(Work instructions) Using the entries that follow, write out the line containing "Click the 来料通知单 calendar icon", the line containing "Given: Sort by the Mensajes column header", and every line between them, exactly and nothing else.

(Material for this task)
==========

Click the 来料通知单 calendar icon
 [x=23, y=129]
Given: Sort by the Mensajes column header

==========

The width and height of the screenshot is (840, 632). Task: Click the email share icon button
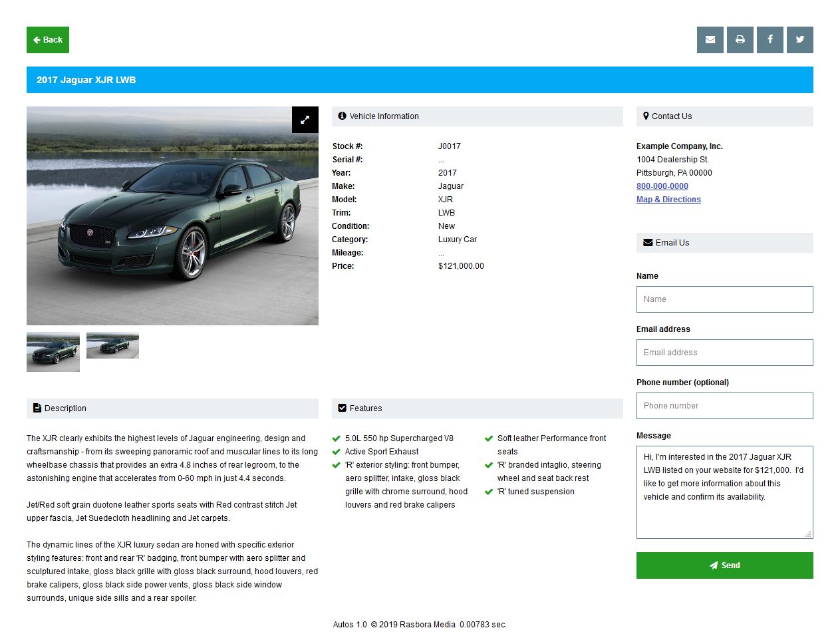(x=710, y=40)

==========

(Solution)
Click the 来料通知单 calendar icon
 [x=23, y=129]
Given: Sort by the Mensajes column header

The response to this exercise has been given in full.